5. If a closing is delayed for any reason, it changes to disclosure and prorations, which means the process starts all over and everyone must wait to close.
6. Line numbers have been removed on closing statement. There are now 7 fee areas on the disclosure, like origination charges, services buyer did not shop for, services buyer did shop for, taxes and other government fees, pre-paids, initial escrow payment, and other.
7. Buyers will receive more than one closing disclosure. There is one 7 days before closing and another noting any changes that occurred between initial disclosure and closing. One title company states this disclosure can be done post-closing but an attorney I spoke with familiar with that matter said differently, so we need more clarification on this matter.

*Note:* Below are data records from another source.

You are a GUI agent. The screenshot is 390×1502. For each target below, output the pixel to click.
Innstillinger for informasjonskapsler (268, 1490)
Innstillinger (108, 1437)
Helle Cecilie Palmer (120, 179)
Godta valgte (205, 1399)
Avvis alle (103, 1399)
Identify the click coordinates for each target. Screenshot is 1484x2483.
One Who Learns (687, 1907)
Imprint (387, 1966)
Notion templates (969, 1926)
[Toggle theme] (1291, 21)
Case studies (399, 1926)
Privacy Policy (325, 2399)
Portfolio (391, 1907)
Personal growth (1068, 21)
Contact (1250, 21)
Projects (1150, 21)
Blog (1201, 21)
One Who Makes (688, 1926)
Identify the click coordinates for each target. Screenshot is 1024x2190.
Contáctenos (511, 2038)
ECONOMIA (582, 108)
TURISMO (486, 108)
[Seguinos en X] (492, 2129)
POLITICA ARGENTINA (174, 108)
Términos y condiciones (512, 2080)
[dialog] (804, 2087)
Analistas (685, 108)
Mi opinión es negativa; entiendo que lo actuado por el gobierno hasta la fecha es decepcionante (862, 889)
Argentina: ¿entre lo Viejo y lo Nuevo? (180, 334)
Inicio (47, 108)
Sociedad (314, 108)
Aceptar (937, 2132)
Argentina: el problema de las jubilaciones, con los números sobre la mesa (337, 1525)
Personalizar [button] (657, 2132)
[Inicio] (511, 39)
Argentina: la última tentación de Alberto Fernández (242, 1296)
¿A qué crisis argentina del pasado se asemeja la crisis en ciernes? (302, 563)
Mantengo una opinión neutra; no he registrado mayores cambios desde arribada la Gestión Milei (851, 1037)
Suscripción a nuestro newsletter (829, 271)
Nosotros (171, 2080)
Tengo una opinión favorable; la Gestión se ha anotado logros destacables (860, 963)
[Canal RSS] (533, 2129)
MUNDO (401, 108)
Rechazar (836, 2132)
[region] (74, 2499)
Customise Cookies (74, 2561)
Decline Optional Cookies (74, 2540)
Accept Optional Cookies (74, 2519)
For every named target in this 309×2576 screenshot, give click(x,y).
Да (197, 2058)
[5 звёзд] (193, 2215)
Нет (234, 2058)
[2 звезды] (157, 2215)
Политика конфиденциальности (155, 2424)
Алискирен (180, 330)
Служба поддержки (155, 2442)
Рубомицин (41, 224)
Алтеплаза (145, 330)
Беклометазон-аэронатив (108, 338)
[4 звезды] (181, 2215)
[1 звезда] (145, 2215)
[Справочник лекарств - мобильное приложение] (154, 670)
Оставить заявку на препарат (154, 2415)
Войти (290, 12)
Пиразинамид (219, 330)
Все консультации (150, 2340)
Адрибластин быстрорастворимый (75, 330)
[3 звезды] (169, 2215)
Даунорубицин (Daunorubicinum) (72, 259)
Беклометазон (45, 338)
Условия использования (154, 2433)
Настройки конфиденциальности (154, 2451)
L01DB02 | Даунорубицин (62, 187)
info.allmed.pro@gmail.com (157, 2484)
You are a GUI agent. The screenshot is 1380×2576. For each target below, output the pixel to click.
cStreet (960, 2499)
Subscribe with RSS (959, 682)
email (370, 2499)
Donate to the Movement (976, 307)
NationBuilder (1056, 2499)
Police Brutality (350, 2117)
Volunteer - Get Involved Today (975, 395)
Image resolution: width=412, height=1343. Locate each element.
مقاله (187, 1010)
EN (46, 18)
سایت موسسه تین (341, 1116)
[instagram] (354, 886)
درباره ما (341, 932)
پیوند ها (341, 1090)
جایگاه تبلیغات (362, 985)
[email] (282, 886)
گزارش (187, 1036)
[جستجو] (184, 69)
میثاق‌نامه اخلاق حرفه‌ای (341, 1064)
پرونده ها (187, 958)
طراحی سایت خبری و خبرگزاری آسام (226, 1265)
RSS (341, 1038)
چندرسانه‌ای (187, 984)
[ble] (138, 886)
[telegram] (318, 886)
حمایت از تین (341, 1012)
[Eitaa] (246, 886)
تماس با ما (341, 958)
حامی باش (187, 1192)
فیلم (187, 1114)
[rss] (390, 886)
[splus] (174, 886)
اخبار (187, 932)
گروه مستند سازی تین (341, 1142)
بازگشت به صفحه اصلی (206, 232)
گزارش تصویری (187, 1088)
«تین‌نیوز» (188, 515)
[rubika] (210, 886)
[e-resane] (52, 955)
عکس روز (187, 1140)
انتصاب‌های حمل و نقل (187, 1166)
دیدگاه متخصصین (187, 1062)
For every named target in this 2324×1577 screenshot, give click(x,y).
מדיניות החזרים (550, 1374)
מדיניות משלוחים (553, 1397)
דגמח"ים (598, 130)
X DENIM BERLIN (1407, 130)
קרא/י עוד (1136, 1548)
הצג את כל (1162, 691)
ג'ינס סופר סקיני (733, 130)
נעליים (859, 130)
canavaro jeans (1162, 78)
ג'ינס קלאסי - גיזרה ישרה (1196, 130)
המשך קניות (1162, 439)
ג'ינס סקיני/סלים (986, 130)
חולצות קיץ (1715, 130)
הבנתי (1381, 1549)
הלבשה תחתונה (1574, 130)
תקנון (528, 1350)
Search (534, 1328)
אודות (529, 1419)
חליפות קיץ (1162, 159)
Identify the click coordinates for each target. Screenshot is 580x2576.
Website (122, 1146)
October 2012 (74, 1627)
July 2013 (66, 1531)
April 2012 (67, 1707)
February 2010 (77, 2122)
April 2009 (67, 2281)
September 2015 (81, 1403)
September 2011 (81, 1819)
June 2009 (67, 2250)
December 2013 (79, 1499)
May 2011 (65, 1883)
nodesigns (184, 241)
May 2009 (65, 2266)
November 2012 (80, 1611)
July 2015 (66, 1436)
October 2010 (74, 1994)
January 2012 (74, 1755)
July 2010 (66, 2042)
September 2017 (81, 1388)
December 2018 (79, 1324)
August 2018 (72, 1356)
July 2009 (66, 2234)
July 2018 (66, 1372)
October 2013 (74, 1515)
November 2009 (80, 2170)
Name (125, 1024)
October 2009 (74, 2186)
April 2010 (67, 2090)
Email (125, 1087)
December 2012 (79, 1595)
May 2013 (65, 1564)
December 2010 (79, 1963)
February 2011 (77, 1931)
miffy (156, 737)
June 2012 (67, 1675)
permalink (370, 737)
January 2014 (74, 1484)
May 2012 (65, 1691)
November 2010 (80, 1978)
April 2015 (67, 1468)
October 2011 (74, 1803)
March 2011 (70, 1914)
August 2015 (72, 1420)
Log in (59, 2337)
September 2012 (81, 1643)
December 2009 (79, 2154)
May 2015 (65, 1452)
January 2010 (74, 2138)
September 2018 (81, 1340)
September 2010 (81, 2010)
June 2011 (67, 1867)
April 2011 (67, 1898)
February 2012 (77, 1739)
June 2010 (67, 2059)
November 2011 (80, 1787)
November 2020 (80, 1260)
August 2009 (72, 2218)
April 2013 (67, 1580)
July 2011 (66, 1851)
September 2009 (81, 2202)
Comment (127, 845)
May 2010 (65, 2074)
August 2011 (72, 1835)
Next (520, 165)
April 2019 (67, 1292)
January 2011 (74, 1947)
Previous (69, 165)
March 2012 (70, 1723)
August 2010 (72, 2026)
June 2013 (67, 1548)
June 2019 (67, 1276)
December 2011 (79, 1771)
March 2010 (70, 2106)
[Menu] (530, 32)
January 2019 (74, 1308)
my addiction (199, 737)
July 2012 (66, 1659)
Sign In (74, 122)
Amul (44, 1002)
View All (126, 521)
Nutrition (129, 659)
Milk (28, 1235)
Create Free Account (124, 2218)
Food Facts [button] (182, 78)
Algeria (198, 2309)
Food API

8. Lenders have notoriously sent over closing packages the same day as closing. This practice will end, and that’s the good part. It will force many lenders to get their stuff together well in advance.
The hiccups will occur with lenders and title companies that aren’t prepared and on a strict systematized schedule. We also see problems when a lender does not have final clear to close from underwriting in time to make all these disclosures.
Additionally, if there are any changes like repairs, those must be negotiated well in advance. We see many deals falling through. Closings will take longer, and frustrations will mount for buyers and sellers. The government will not care that the buyer has a moving truck sitting in the driveway all ready to go for a week. The government will not care that the buyer wants to close; everyone will be forced to wait.
The government will not care that the seller needs to close by a certain date to close on their next house. Any changes will delay several closings, and nobody will care. The buyer can be perfectly fine with new changes, I.E receiving a credit, but everyone must wait to re-disclose and close.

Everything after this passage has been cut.